In reference to the reproduction of the Holdridge’s Toad, it was expressed as an “explosive breeder”  It acquired this title because it produced eggs in forest floor pools.  This species is known to reproduce in big collections in pools in open pastures. 
Until 2009 the toad had not been observed since 1986. Due to the toad not being observed for over twenty years, the International Union for the Conservation of Nature declared the species extinct. Between 1968 and 2009 there were no sightings of Holdridge’s toad in their natural environment. Extensive searches were led to determine if the species was extinct. The searches lasted for seven years before the toad was declared extinct. Multiple causes are believed to have led to the toad’s presumed extinction, including chytridiomycosis, climate change, and deforestation. The main threat to Holdridge’s toad is thought to be chytridiomycosis, a fungal pathogen, Batrachochytrium dendrobatidis, that causes an infections disease in amphibians. The fungus keratinizes any keratin-containing skin layers in both the tadpoles and adult frogs. High levels of this fungus were detected in the breeding grounds of Holdridge’s toad before and after the species appeared to vanish. In 2009, tadpole and adult toads were discovered in two separate ponds that reclassified the species as critically endangered. 
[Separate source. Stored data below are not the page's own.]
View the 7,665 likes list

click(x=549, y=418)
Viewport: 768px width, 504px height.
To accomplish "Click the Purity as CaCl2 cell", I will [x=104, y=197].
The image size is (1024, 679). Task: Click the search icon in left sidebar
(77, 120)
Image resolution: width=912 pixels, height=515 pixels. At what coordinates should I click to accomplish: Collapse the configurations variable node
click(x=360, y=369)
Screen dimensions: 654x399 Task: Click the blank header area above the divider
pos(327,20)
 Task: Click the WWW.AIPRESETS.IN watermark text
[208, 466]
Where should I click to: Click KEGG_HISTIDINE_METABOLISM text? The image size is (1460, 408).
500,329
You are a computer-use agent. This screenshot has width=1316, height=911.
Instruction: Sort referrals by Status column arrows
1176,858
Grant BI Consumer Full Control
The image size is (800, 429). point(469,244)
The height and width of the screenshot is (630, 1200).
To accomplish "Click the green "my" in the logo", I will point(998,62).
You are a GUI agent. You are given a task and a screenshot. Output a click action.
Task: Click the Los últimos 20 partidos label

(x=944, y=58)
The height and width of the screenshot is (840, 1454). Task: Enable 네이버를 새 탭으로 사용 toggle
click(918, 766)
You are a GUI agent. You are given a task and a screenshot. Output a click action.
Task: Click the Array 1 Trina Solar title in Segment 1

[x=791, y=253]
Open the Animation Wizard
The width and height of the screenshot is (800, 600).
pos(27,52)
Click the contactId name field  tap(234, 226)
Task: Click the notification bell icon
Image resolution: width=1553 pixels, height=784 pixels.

From 2008 to 2010, there was extensive searching efforts for the species. The search suggested that the adult population is less than 50 mature individuals, leading to its listing as Critically Endangered. Juveniles were found, indicating relatively recent reproductive activity, but no large aggregations were seen; this species should be considered Critically Endangered. The entire known range of Bufo holdridgei falls within a protected area: Parque Nacional Braulio Carrillo. However, breeding ponds in Alto El Roble are near the main road and may be under threat from increasing tourism.
The toad was added to the Red List of Endangered Species in 2006. Of the forty recorded visits, Holdridge’s toad has been observed on twenty-two occasions, accounting for sixty-seven organisms. Much of the known range of this species is protected in Parque Nacional Braulio Carrillo, 20 km north-east of the capital of San José. The two sites where the species is known to persist in 2010 are located in the Cerro Dantos and Jaguarundi Refuges, neither of which has the same protection status as a national park. Even with the lower protection status, the forest cover of these refuges remains intact and seemingly not threatened. Although one might think that the population of I. holdridgei is recovering, information on the only known populations is still very limited; there needs to be more research on the population dynamics, environmental factors of the breeding sites, population health and genetics.
It is believed that the major cause of the toad's decrease in population is chytridiomycosis, an infectious disease that affects amphibians caused by the Chytrid fungus. The increase of the Chytrid fungus has been connected to global warming.